7.13.2023 – work was mine to do

work was mine to do
have tried to give it every
thing that was in me

He acknowledged that when he became president he had grave doubts about his capacity to do the job:

“When Franklin Roosevelt died, I felt there must be a million men better qualified than I, to take up the Presidential task.

But the work was mine to do, and I had to do it.

And I have tried to give it everything that was in me.”

He reflected on the decisions, large and small, every president has to make: “He can’t pass the buck to anybody.”

On Harry Truman in the book How Did We Get Here? From Theodore Roosevelt to Donald Trump by Robert Dallek, HarperCollins Publishers, 2020.

Seems like Mr.

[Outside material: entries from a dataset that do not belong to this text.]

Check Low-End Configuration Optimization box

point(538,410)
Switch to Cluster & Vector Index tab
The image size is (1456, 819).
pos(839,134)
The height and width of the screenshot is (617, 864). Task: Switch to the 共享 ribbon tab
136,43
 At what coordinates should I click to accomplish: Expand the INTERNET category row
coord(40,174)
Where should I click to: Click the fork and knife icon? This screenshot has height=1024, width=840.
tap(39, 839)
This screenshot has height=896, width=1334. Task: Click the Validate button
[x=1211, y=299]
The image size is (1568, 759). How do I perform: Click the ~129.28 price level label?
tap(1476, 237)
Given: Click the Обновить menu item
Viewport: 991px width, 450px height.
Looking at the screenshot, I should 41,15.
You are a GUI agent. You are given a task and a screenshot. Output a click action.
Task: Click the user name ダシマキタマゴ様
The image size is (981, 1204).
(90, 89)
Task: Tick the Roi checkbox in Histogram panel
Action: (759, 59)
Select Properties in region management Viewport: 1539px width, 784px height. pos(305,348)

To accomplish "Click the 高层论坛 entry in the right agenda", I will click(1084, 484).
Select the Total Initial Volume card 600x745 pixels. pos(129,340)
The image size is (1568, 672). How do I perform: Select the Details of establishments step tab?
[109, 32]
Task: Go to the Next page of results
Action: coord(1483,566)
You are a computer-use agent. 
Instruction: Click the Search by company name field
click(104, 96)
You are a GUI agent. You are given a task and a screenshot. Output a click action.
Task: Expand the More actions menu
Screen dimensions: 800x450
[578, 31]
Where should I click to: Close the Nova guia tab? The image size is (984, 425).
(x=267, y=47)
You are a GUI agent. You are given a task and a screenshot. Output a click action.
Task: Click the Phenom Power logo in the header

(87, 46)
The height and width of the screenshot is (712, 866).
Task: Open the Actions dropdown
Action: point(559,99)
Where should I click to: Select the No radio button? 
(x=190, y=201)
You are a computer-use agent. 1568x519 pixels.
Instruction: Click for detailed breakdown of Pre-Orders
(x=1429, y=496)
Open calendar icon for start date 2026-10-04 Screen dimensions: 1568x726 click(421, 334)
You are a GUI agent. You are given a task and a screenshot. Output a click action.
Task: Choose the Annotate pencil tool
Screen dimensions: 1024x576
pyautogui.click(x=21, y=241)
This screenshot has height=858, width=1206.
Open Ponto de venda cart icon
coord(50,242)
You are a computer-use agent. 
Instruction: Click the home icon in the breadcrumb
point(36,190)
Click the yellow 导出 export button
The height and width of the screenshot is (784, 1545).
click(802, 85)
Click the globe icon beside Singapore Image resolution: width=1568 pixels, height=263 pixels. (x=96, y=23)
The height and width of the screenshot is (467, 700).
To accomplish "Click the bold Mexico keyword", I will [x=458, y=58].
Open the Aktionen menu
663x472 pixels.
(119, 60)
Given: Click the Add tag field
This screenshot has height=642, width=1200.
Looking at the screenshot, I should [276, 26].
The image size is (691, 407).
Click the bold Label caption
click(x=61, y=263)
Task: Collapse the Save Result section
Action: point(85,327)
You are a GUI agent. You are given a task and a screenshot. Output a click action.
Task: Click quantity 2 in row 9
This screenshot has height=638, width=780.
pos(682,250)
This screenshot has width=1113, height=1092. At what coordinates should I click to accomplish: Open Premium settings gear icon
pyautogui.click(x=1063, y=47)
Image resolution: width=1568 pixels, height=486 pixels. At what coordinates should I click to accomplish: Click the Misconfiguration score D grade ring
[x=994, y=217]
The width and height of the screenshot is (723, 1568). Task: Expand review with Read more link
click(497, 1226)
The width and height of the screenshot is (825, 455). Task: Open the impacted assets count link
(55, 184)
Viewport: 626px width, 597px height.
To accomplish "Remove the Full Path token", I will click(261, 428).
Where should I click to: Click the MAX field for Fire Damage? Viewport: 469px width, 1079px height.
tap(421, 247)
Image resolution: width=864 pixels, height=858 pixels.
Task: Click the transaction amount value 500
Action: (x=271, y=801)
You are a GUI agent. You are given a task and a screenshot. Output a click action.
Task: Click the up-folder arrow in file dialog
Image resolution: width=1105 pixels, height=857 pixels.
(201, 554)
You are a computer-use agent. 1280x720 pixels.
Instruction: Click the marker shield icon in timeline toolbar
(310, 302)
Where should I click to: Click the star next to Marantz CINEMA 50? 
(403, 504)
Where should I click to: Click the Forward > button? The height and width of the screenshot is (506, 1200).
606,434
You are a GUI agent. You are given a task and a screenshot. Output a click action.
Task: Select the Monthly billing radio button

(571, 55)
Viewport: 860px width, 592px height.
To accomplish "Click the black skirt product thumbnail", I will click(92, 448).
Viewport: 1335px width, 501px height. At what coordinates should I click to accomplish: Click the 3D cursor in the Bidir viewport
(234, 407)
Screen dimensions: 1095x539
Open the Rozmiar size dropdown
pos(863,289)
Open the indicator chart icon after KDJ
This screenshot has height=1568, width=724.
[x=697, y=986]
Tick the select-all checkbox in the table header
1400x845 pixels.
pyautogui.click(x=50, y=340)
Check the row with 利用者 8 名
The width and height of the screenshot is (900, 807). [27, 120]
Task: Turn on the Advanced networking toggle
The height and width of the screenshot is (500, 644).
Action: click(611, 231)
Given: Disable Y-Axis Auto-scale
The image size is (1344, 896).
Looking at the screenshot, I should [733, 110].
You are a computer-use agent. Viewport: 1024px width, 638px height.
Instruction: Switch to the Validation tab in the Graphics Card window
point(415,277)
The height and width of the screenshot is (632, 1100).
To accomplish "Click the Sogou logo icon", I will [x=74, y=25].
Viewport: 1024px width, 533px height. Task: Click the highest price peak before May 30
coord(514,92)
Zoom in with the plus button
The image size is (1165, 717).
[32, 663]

Truman also said something along the lines of that it is amazing how much you can accomplish if you don’t care who gets the credit.

I guess that’s why each generation longs for the good old days.

7.12.2023 – sun rises from ocean

sun rises from ocean
joggers are out in numbers
island comes awake

In season, tourist traffic makes the morning commute an issue.

Not like out of season.

Out of season, with school in session, enough teachers, students and buses have to be at schools located out on the island, rather than on the mainland, that car traffic slows way down and I leave early in the morning to avoid it.

In season, there is no school traffic to speak of and car travel is a little bit faster but there is the tourist traffic to worry about.

I don’t mean cars.

I mean bikes.

I mean joggers.

Joggers and bikers line the roads early in the morning.

Joggers on the sidewalks and foot paths, ignoring the crosswalk signs.

You need an eye for cars.

An eye for traffic lights.

And an eye to watch out for those joggers.

Those people who sweat and strain, body all aching and wracked with pain all the work year long, waiting for vacation and once they get here to the island, the get out of bed at the crack of dawn … to go running.

The island is quiet in the morning.

The sun rises silently, without noise.

I make my way to work and park.

I walk through the hotel complex to my office.

The only sound is the early morning birds and the housekeeping staff with their vacuums getting started on their day.

That and the low sound of feet, padding in running shoes, hitting the pavement.

The sound of tourists enjoying their vacation.